I enjoy porn and always have, but when I've been in relationships or a marriage where the sex was good and steady I kind of forget all about watching it. For instance my ex knew I had a fetish for her feet so she always kept them trimmed up and painted in my favorite color, and in return it kept me aroused and interested and she got lots of deep foot massages(which turned her on)and as a result the sex was good. But as I have already stated my current wife does not care about all of that and the sex life is not good, so this has caused me to find other means of stimulation which means - back to watching porn.


----------



## notmarriedyet

Wing Man said:


> I enjoy porn and always have, but when I've been in relationships or a marriage where the sex was good and steady I kind of forget all about watching it. For instance my ex knew I had a fetish for her feet so she always kept them trimmed up and painted in my favorite color, and in return it kept me aroused and interested and she got lots of deep foot massages(which turned her on)and as a result the sex was good. But as I have already stated my current wife does not care about all of that and the sex life is not good, so this has caused me to find other means of stimulation which means - back to watching porn.


In that case, I'm sorry. You couldn't be more clear as to what you want/need/like. I think its admirable that you let her know and share with her your fetish/desire. 

I wish mine would tell me he wants x, y, and z. It would be all his. But he doesn't seem to be interested in much other than porn.


----------



## Helpplease2013

Hi every one i thought I would update you all on my situation.

After a lot of talking (not shouting) hubby admitted his account on Facebook he has let me have access to it I have read messages ect with his permission and am really unhappy about the compliment and conversations he has with these women it has blown my trust out of the water. He says he wont do it any more but I simply dont believe him because I have known for over a year he was up to something and had to go to ridiculous measures to uncover his deceit. I have set up an account on Facebook which I did to try to trap him but decided that was the wrong thing to do so came clean and told him. My reason for carrying it on is to try to understand his fetish more because he is very difficult to talk to sometimes he has real problems with voicing his emotions and desires all probably because he doesn't want to hurt me! Another is that i was once told I had horrid feet so am paranoid they are ugly soI thought I would see what people who are into feet thought and they seem to quite like them so thats good. I have the same rules as hubby as in no chat, we can send private messages to others but no long drawn out conversations.

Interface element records
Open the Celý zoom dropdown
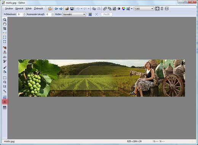This screenshot has height=145, width=198. click(x=144, y=9)
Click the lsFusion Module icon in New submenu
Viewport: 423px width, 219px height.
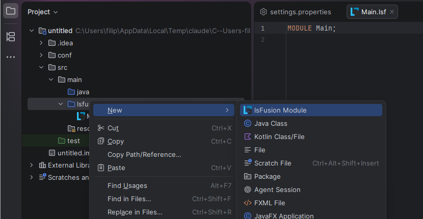pos(248,110)
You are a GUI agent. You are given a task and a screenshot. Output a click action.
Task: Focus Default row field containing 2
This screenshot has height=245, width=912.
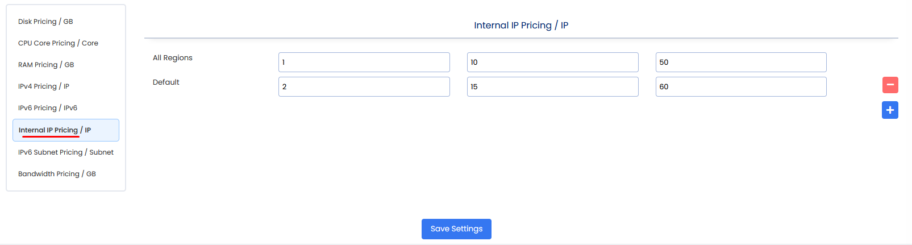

Jobs:
**a)** In the forum thread, condense the paragraph beginning "After a lot of talking (not shouting)" into a bulleted list that keeps its main facts.
**b)** Carry on the forum thread from the point where it stops.
This material was taken from a different source than the forum thread.

Results of the exercise:
**a)**
- After much calm talking, the husband admitted to his Facebook account and gave the poster access to it.
- With his permission, the poster read his messages and was very unhappy with the compliments and conversations he had with other women. This destroyed the poster's trust.
- He says he will stop, but the poster doesn't believe him. The poster had known for over a year that he was up to something and had to go to ridiculous lengths to uncover the deceit.
- The poster set up a Facebook account to trap him, then decided that was wrong and told him about it.
- The poster kept the account for two reasons:
  - to understand his fetish better, since he struggles to voice his emotions and desires, probably because he doesn't want to hurt the poster
  - to learn what people into feet think of the poster's feet, after once being told they were horrid. Those people seem to like them.
- The poster follows the same rules as the husband: no chat, and private messages are allowed but not long, drawn-out conversations.

**b)**
I am trying to forgive the lies but am struggling to put it all in place because it hurts so much; I would appreciateyour thoughts and comments


----------



## Jamison

Helpplease2013 said:


> he has real problems with voicing his emotions and desires all probably because he doesn't want to hurt me!


But he IS hurting you, by his actions. I'm really not sure what to tell you other than recommending MC. If he wont go, maybe you could to get some help on this issue. In the end if he is still doing this behavior, you will need to decide if you want to continue being hurt for the rest of your life or not. The ball is really in your court on what to do.


----------



## Helpplease2013

That is true; its not that he wont go to counselling its that he is reluctant as am I; I think it will make him even more reluctant to talk to me if I bring someone else into our relationship; even though he brought in his 200 odd Facebook friends into it (trying to keep my humour). the cost of counselling is an issue as well!


----------



## Jamison

Helpplease2013 said:


> That is true; its not that he wont go to counselling its that he is reluctant as am I; I think it will make him even more reluctant to talk to me if I bring someone else into our relationship; even though he brought in his 200 odd Facebook friends into it (trying to keep my humour). the cost of counselling is an issue as well!


Then you may have to go on your gut instinct and do what you feel you need to do. IMO, it seems he is looking for something that maybe you can not fulfill. If its a void or a need he is looking to fulfill, then he might stop for a while only to return to it later.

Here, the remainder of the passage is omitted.